Pixel coordinate grounding data
================================

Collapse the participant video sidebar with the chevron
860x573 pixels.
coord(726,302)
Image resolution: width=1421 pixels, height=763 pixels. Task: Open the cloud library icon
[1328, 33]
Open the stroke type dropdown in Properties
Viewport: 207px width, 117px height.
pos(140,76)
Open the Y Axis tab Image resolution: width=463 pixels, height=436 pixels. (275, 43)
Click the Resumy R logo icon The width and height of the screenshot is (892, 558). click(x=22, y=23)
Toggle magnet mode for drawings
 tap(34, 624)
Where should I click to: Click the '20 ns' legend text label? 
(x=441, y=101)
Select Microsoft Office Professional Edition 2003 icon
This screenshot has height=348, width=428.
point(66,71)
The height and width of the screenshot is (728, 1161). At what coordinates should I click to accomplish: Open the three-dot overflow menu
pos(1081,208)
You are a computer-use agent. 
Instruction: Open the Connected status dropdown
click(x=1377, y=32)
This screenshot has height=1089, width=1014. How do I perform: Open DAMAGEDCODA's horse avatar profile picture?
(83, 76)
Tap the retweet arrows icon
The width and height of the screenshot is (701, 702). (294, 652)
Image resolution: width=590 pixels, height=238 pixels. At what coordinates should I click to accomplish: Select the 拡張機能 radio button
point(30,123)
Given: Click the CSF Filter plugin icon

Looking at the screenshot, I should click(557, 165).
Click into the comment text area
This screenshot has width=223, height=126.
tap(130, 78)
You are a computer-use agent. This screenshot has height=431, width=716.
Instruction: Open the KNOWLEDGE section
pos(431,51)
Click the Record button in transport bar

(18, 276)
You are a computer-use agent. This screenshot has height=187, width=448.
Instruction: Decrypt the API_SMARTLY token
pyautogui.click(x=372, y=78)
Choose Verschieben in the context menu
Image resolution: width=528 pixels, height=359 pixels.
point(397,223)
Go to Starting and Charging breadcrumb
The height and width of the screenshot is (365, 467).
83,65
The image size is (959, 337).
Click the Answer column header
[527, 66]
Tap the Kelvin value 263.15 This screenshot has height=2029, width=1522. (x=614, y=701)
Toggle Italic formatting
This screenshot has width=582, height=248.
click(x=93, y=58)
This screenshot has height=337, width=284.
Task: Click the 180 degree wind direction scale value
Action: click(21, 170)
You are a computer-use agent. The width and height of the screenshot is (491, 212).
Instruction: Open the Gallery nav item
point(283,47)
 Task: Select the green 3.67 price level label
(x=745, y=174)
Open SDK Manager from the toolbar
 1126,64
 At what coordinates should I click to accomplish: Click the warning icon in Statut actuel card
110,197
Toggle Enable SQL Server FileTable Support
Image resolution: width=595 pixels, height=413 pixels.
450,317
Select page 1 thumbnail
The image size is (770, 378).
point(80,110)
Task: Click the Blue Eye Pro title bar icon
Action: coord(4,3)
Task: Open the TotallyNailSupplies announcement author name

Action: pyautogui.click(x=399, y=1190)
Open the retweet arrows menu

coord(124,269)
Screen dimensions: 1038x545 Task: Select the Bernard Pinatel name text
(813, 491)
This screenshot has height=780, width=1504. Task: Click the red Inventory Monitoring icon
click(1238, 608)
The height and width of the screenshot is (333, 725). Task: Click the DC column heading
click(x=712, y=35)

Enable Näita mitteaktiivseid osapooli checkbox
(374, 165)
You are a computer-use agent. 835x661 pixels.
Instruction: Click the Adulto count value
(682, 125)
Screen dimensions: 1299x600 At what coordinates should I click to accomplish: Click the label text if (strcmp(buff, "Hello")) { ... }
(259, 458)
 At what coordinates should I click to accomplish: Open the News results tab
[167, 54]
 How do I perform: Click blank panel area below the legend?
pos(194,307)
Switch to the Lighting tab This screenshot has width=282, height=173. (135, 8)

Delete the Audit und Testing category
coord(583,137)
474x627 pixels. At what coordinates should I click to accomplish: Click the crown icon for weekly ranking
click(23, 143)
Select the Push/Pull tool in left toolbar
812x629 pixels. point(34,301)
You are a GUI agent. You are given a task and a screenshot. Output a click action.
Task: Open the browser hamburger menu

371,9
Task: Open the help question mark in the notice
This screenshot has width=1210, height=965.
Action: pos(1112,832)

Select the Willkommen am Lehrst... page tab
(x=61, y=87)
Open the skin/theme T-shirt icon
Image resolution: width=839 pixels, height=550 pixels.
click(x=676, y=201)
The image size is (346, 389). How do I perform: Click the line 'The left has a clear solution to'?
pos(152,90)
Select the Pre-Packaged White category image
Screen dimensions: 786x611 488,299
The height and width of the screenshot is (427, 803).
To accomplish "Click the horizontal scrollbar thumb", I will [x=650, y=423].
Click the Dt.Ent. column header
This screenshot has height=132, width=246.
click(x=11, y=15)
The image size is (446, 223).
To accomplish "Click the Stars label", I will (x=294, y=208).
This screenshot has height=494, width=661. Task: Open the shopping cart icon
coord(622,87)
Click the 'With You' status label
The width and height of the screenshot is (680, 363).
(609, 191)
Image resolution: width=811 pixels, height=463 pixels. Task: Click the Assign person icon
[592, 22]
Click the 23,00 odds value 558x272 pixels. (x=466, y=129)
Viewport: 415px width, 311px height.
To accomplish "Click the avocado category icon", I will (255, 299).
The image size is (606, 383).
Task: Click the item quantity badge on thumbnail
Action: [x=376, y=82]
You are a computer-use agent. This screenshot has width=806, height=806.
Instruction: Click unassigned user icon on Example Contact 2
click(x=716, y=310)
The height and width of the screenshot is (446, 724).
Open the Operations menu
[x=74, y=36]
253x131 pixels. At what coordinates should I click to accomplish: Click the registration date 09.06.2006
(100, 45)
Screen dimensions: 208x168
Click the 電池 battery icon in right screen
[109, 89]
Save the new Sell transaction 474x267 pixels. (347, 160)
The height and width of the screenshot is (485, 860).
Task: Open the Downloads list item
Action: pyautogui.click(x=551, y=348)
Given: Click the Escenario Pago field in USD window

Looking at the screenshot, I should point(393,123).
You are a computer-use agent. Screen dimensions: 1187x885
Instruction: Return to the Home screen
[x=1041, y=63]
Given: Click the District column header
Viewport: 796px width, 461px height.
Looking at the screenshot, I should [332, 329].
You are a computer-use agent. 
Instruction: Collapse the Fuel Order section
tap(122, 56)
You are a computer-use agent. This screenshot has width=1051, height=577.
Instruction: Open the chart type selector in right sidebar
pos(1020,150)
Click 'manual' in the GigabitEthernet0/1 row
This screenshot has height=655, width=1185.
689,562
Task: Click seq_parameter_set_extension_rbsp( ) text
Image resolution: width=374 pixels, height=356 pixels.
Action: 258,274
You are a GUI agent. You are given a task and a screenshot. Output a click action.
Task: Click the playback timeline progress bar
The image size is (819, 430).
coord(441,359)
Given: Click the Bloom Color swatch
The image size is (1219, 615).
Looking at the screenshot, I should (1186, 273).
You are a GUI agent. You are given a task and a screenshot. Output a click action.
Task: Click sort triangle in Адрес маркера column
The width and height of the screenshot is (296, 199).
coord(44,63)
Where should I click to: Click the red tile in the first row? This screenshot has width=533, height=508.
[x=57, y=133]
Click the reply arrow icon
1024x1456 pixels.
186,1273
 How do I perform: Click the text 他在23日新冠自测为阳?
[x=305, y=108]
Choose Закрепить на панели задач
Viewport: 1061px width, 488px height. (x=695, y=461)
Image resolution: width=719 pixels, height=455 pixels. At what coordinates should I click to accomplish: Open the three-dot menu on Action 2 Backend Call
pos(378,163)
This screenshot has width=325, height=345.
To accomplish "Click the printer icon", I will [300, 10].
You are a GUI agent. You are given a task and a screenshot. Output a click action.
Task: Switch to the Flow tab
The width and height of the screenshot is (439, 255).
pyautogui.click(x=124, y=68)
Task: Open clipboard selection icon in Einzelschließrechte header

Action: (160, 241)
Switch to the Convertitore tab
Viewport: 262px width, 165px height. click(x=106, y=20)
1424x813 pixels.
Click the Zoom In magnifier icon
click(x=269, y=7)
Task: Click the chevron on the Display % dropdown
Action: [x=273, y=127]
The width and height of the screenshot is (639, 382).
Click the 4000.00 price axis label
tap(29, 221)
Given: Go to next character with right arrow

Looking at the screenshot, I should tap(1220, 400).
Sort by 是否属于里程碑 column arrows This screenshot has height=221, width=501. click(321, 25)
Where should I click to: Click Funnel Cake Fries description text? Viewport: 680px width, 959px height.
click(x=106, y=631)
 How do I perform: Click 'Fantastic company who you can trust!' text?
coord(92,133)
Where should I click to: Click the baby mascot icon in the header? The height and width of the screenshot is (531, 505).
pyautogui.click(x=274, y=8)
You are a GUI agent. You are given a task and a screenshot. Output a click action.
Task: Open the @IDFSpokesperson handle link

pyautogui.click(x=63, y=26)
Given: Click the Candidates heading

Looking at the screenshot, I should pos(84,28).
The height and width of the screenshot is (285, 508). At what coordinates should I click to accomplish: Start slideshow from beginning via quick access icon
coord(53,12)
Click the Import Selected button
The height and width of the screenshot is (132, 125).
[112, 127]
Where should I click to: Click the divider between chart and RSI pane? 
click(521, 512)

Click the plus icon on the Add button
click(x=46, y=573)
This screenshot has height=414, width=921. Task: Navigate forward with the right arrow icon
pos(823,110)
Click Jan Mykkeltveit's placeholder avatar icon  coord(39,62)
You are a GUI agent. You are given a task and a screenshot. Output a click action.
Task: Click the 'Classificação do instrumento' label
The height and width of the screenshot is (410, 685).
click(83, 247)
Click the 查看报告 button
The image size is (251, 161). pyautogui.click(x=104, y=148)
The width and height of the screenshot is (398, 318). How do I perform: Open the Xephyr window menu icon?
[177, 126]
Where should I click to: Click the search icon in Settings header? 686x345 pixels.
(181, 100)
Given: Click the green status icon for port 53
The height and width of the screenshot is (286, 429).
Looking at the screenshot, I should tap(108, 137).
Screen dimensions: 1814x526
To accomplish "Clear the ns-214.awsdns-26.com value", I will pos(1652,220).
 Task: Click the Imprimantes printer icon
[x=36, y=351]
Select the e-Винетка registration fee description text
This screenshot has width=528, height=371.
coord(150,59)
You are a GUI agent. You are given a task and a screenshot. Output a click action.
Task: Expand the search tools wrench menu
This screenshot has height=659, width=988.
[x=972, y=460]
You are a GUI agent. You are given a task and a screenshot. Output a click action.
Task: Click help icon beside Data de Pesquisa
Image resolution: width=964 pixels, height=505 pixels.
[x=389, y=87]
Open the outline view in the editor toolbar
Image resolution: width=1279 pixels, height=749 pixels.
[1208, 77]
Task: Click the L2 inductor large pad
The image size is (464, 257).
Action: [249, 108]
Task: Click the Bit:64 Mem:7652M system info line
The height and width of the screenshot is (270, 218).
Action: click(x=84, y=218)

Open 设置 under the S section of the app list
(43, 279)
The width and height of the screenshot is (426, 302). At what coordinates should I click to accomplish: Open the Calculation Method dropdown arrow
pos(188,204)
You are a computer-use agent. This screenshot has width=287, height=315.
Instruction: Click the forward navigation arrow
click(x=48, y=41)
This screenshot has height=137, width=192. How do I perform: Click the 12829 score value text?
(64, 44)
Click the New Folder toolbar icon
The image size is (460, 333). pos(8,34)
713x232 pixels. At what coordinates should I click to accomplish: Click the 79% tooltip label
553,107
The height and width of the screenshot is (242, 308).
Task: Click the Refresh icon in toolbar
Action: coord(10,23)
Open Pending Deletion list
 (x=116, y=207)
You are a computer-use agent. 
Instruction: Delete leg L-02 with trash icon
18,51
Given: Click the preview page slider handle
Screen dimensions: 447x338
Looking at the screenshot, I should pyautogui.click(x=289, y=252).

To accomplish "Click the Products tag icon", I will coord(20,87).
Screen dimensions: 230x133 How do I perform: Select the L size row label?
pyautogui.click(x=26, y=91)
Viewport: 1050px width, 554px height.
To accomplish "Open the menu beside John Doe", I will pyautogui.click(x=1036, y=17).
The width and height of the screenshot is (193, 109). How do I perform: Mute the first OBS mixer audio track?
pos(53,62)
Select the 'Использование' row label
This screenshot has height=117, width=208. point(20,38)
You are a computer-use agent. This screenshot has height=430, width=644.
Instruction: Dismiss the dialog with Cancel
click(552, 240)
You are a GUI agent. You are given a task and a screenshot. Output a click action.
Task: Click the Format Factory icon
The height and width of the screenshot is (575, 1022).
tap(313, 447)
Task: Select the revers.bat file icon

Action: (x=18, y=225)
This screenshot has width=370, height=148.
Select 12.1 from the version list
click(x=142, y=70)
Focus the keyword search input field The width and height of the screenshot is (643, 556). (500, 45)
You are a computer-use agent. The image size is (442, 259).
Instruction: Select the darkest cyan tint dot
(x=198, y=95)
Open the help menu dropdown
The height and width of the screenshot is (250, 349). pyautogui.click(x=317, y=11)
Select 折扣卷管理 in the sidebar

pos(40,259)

================================

• _Your task_
Every line of the entries above that holds "beside" should be copied out.

• _Output below_
Task: Click help icon beside Data de Pesquisa
To accomplish "Open the menu beside John Doe", I will pyautogui.click(x=1036, y=17).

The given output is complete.